Delvoye claims that he's been pulled toward the "agrarian tradition" in Flemish art his whole life, so I can't help but be more than a little perplexed. Agrarianism is a social and political philosophy espousing the joys of living a rural or semi-rural lifestyle via farming, raising animals and achieving balance through a more sustainable lifestyle. How do his tattooed pigs -- many of which bear the status logos emblematic of our seemingly incurable addiction to consumerism -- represent a return to the simple life? What is it about a Louis Vuitton embossed pig that screams, "I heart Mother Nature?"

When cashing the triple zero paychecks offered to him by the rich and the famous (many of which make shopping and collecting their main pursuits), I wonder what percentage he offers to his worker bees back in Beijing? Does this jet setting artist of international renown really do anything to embrace the agrarian tradition other than to get a staff to do his dirty pig rearing/inking/and killing business for him?

While I'm a huge fan of art, this is one time when I see nothing but animal cruelty and pure profit emerging out of this endeavor.
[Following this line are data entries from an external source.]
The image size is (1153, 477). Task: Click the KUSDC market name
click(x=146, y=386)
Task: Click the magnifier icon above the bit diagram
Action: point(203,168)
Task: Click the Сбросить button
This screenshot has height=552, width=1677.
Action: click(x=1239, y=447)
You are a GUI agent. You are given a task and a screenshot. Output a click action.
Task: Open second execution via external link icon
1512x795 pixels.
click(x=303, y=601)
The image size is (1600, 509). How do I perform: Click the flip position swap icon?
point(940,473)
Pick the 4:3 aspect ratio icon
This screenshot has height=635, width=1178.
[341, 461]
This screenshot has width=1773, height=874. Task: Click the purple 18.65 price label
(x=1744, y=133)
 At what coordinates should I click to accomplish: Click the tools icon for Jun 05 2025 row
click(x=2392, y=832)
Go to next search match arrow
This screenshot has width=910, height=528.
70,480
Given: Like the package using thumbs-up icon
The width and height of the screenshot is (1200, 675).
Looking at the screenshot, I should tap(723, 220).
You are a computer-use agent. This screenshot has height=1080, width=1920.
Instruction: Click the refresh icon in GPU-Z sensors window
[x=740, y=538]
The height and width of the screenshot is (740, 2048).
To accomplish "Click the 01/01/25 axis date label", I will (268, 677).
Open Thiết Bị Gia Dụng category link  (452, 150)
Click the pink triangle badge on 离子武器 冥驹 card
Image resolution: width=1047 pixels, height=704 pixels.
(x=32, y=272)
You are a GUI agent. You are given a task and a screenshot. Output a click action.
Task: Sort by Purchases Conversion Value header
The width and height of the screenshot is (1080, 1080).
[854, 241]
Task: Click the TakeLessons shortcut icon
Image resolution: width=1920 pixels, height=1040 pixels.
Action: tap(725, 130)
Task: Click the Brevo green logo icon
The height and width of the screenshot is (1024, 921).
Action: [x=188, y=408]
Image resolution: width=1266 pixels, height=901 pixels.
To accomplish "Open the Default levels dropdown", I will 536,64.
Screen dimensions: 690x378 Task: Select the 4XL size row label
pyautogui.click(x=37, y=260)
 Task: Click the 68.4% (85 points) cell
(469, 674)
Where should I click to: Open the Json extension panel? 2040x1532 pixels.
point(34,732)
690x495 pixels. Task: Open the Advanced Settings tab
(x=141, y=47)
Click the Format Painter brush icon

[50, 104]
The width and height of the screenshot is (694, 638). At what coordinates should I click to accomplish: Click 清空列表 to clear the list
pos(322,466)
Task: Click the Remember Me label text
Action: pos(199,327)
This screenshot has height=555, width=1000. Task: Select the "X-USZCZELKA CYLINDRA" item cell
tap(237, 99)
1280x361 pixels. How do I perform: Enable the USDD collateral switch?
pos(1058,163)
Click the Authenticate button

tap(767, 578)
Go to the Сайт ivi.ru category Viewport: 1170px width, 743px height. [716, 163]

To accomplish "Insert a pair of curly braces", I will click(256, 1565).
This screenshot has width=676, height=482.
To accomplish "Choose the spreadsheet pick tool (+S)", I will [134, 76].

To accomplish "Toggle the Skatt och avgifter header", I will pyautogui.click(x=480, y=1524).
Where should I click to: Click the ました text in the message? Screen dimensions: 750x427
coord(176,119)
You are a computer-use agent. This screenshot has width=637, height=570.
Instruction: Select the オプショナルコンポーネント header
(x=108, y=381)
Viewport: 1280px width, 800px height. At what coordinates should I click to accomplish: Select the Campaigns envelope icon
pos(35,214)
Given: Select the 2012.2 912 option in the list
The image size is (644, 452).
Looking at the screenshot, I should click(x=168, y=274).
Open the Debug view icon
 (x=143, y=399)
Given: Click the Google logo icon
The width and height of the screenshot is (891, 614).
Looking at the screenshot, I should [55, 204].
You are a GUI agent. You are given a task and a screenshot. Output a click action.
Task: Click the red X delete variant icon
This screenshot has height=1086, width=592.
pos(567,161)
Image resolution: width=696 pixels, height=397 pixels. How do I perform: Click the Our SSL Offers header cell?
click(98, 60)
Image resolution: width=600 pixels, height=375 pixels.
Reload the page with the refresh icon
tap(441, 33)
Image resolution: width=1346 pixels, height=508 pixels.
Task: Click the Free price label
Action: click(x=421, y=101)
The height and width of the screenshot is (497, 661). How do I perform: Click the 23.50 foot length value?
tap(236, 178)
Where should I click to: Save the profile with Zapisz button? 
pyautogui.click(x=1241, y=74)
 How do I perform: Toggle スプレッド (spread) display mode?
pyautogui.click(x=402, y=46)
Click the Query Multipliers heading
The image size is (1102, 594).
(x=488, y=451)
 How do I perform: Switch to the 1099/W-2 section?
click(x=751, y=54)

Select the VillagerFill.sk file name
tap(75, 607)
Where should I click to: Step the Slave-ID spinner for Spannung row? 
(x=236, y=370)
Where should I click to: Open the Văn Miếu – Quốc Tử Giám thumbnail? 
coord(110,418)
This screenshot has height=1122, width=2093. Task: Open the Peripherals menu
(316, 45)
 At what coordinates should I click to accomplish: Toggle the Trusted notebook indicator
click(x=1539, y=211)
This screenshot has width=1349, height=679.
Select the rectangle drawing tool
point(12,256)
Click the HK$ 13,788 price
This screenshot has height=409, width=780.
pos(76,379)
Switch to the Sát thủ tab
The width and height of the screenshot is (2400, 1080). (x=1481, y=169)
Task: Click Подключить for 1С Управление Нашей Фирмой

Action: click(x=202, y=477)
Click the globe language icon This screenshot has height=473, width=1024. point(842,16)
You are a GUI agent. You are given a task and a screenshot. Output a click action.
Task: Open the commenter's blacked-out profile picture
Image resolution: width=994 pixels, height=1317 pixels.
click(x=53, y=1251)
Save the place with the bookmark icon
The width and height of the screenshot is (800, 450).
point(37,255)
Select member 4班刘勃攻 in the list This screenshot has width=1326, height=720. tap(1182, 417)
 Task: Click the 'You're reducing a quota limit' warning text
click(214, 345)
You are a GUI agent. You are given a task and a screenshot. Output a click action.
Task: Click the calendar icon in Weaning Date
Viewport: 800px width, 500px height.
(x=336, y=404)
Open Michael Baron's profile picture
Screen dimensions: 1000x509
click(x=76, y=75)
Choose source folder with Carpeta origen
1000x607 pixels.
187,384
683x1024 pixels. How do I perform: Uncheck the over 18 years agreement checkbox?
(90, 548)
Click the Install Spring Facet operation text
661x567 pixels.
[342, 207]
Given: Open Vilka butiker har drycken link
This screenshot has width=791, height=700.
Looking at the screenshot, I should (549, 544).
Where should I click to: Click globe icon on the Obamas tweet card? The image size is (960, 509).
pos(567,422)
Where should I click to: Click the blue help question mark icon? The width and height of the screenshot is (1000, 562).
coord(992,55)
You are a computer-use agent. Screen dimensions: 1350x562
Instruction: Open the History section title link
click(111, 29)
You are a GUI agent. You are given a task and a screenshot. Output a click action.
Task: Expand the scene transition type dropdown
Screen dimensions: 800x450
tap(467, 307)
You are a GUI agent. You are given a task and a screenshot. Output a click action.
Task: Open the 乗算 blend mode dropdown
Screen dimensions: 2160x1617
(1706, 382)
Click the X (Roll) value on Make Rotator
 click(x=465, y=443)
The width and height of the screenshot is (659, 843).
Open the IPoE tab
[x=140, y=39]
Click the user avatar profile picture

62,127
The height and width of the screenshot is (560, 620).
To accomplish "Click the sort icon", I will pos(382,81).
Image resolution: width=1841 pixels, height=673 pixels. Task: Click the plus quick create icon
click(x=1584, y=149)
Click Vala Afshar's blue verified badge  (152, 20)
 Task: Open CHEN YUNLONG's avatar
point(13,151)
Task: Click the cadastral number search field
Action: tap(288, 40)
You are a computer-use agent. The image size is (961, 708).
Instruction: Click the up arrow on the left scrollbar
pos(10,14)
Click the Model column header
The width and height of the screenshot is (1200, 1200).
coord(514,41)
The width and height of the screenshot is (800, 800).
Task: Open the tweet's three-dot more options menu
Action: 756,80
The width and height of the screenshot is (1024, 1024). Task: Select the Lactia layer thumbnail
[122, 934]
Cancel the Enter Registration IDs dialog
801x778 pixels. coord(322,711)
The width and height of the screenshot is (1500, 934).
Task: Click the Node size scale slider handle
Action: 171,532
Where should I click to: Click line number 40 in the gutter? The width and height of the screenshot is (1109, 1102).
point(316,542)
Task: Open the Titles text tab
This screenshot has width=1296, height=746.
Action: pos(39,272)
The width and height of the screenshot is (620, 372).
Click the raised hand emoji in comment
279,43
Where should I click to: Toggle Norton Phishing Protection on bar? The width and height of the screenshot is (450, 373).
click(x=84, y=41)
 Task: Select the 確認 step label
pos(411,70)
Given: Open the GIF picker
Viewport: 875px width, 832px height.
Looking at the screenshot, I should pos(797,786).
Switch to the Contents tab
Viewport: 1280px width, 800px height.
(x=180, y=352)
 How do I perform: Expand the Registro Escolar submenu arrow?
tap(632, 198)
Oddly enough, he's apparently an equal-opportunity tattooer, recently earning an astounding $233,025.01 USD by inking a Swiss man who will ultimately 'donate' his skin as art -- at least, that's what they're contract says.

Consenting humans is one thing...a little warped perhaps, but it's true that there are different strokes for different folks. Pigs, however? The only way that I see the sacrifice of Delvoye's pigs truly honored is if he paid for their porcine family members to be given a one-way, first class ticket out of the Art Farm and onto legitimate pastoral farmland owned by a rescue organization.